- EXERCISE:
Going from the line that contains "Task: Open the listing's game card thumbnail" through the last line of the records, set down each line again exactly, both included, with pictures left out.
Segment Start: RECORDED DATA
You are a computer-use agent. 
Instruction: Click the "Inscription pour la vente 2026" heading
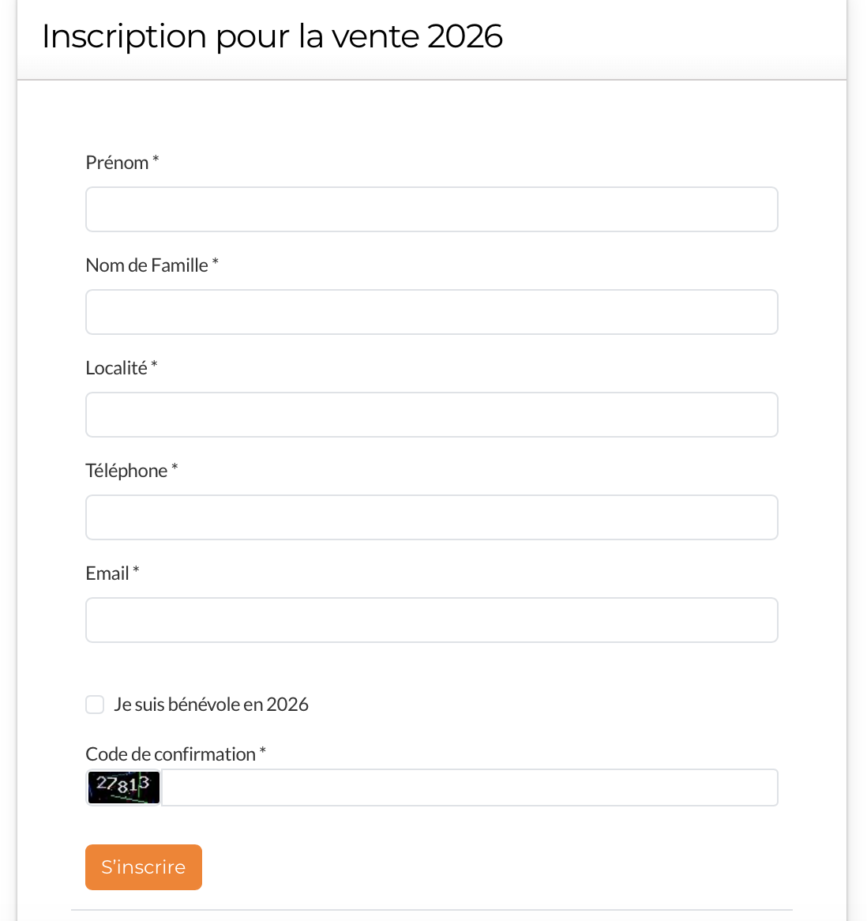point(272,37)
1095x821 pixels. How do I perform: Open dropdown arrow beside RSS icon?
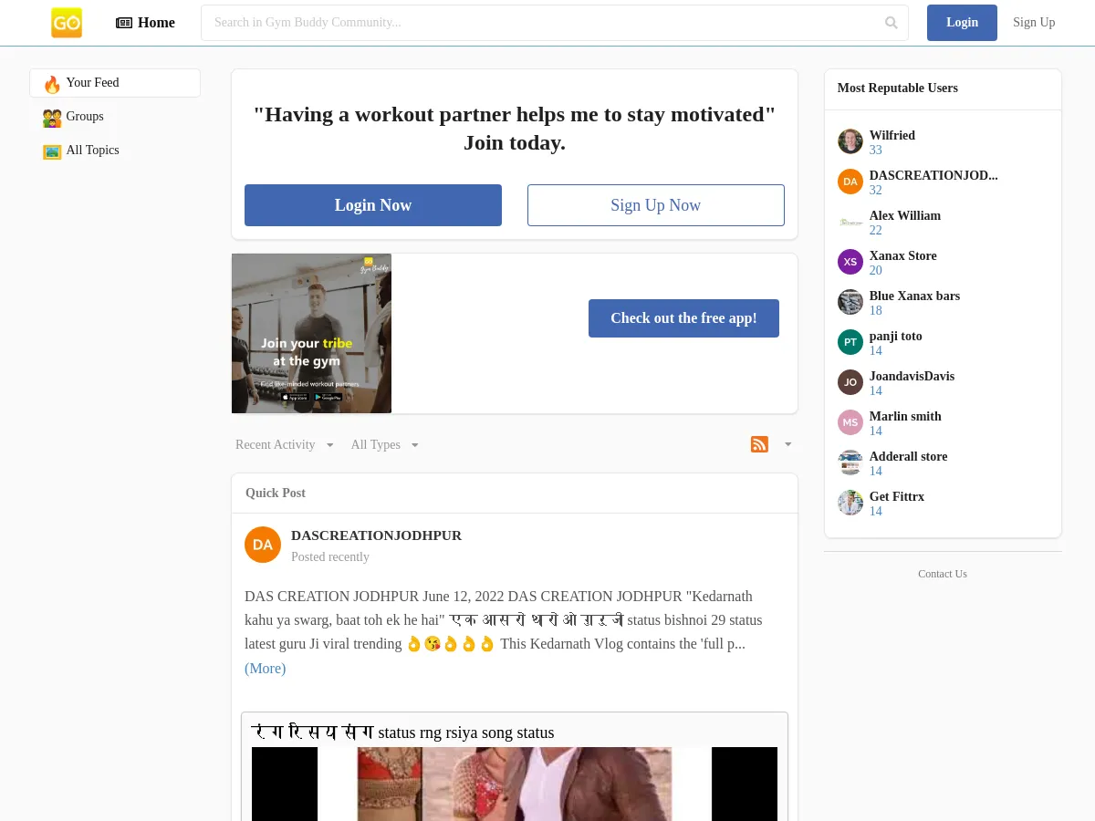coord(788,444)
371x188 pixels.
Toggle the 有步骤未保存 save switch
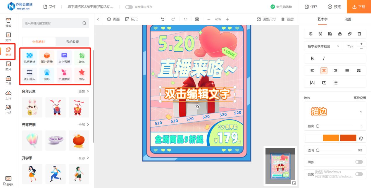tap(129, 7)
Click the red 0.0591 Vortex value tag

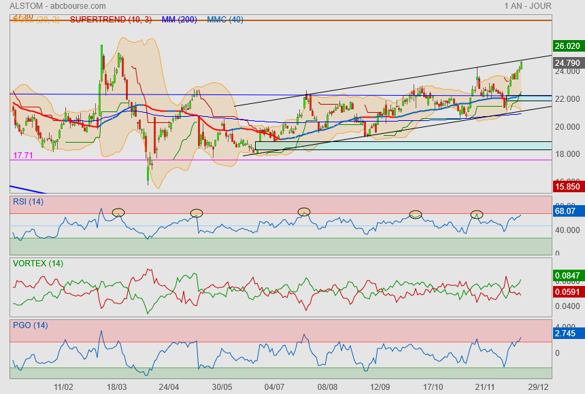(567, 292)
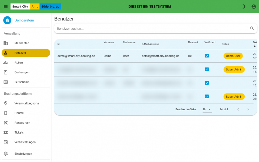Click the search magnifier icon
This screenshot has width=259, height=162.
pos(252,28)
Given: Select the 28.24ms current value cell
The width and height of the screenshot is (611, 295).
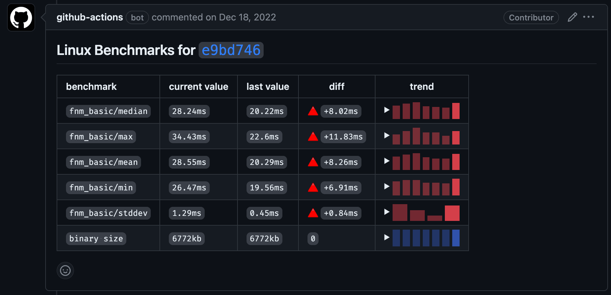Looking at the screenshot, I should (x=189, y=111).
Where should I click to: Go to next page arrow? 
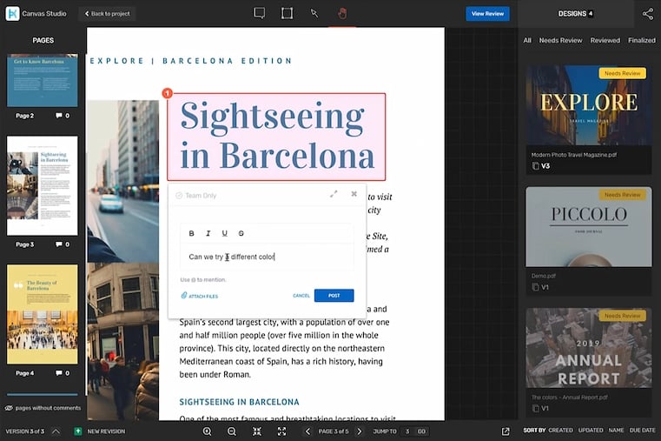pos(360,431)
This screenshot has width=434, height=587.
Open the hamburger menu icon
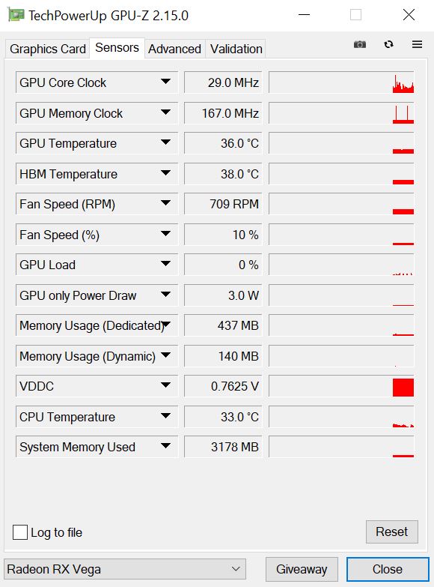418,44
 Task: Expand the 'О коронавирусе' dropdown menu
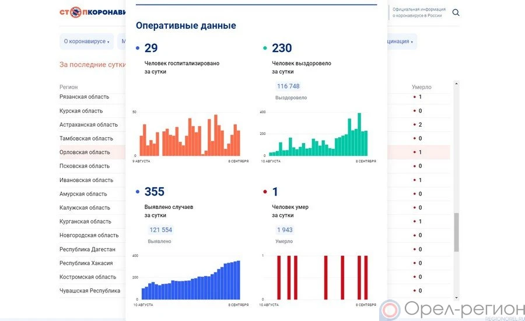click(x=86, y=41)

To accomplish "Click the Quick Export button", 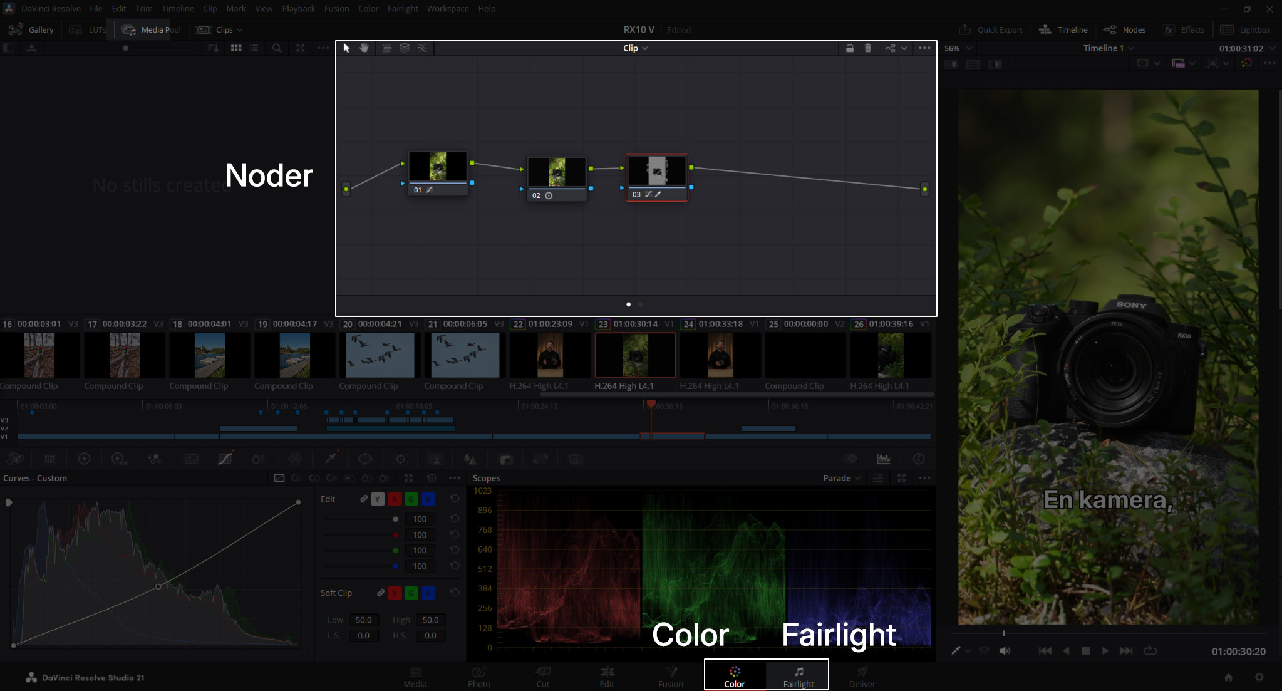I will 991,29.
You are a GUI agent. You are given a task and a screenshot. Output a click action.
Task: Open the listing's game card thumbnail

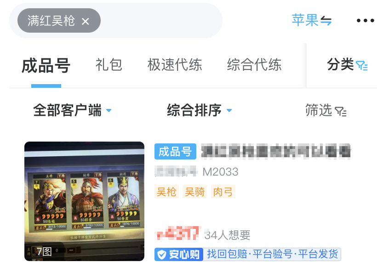pos(85,201)
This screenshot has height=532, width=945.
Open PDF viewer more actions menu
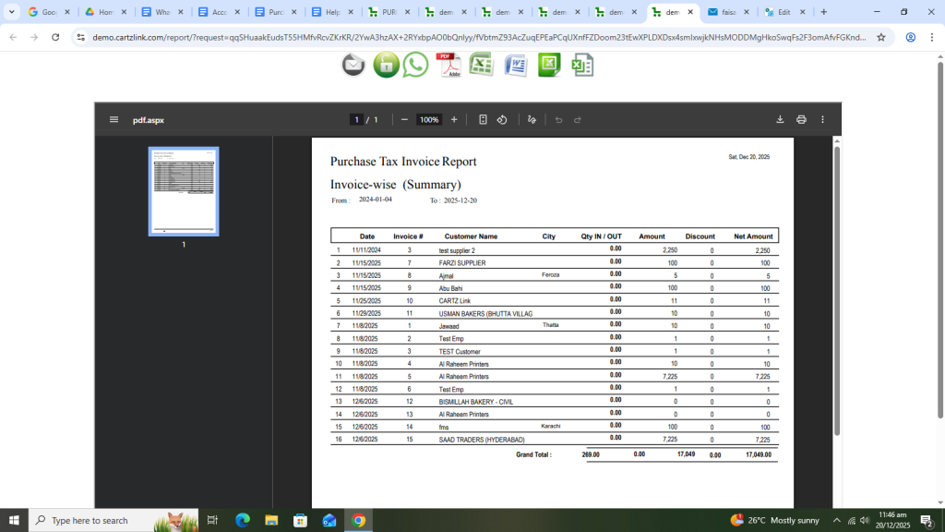822,120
Segment End: RECORDED DATA
- SOLVED PROBLEM:
Task: Open the listing's game card thumbnail

pos(85,201)
This screenshot has height=532, width=945.
Open PDF viewer more actions menu
822,120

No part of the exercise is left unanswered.